◆ PROMPT ◆
Tally the lines below that contain "arrow". The number is the whole answer.

#### INFORMATION SUPPLIED

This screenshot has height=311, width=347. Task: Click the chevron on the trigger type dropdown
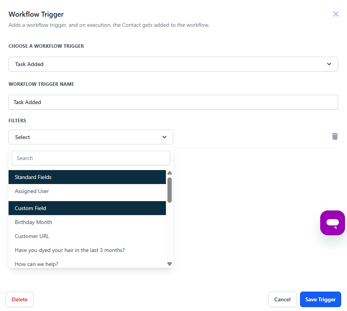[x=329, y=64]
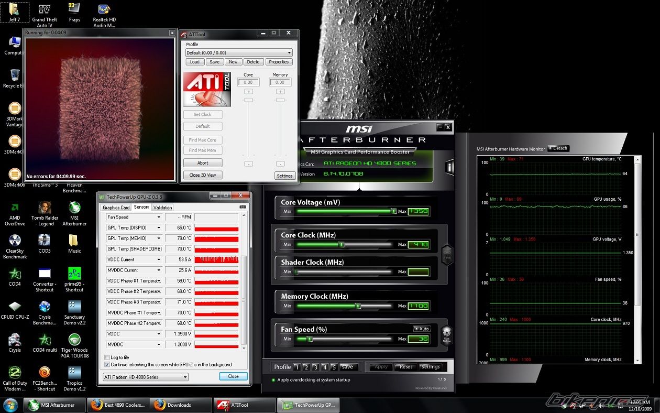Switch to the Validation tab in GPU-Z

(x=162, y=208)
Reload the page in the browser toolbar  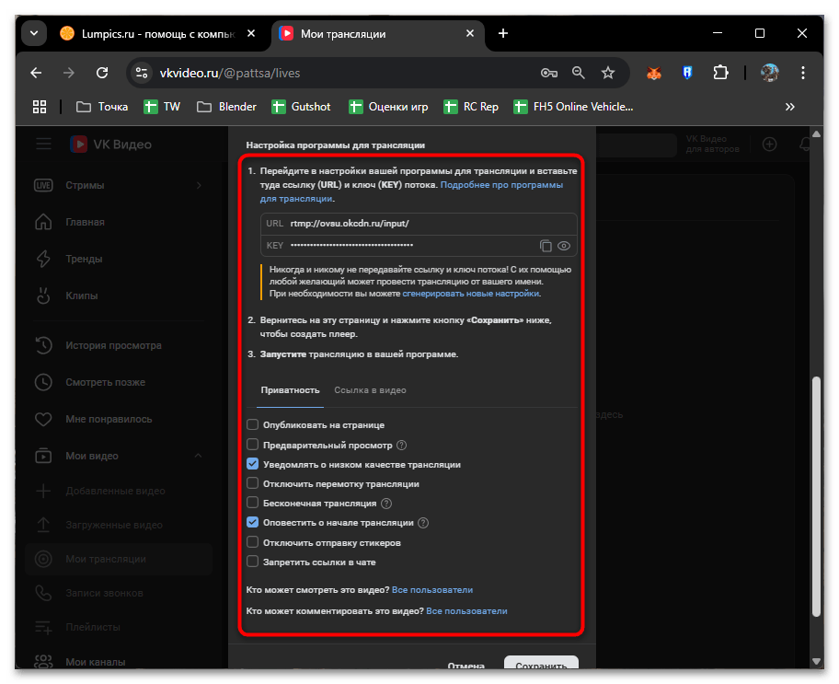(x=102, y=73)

########
#### INFORMATION SUPPLIED

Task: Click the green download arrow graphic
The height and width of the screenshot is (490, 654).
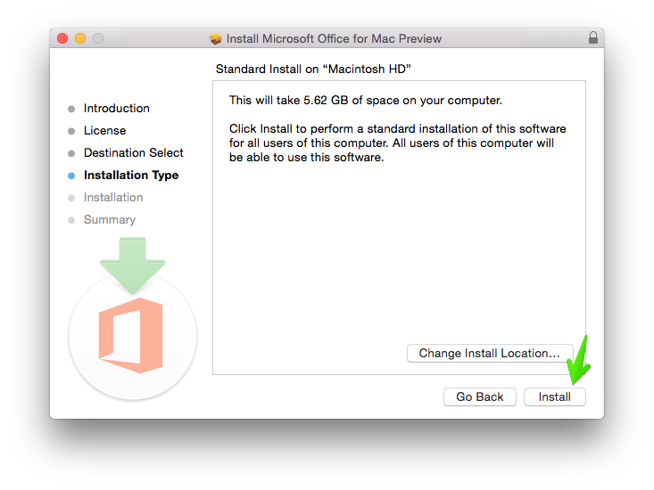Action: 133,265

########
#### INFORMATION SUPPLIED

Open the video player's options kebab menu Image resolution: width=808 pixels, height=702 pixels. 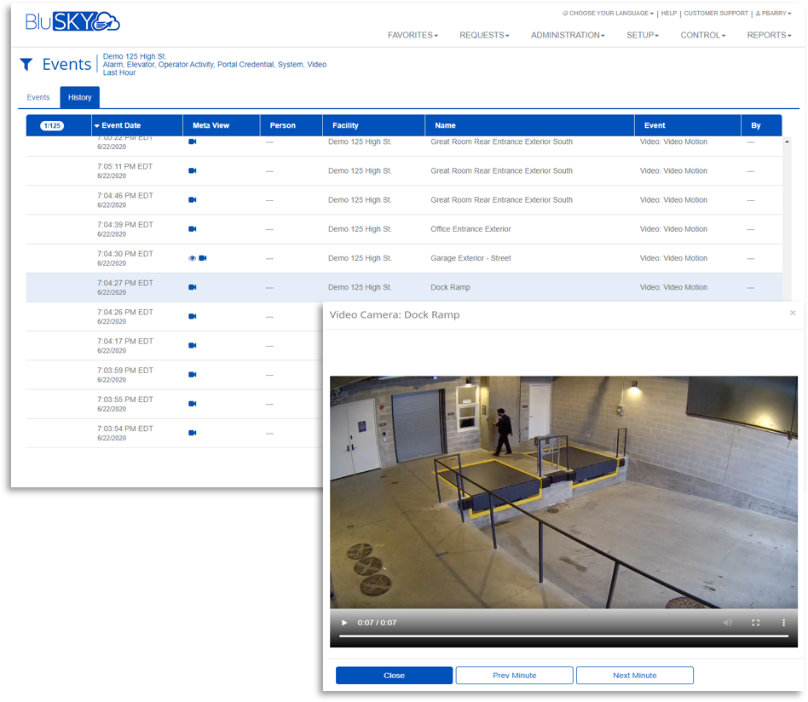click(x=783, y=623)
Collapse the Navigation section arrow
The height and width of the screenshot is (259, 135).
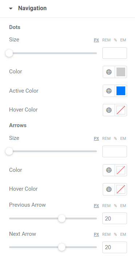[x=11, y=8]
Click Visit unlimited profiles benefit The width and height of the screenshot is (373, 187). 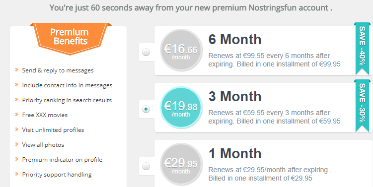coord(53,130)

########

◆ RESPONSE FOR THIS EXERCISE ◆
2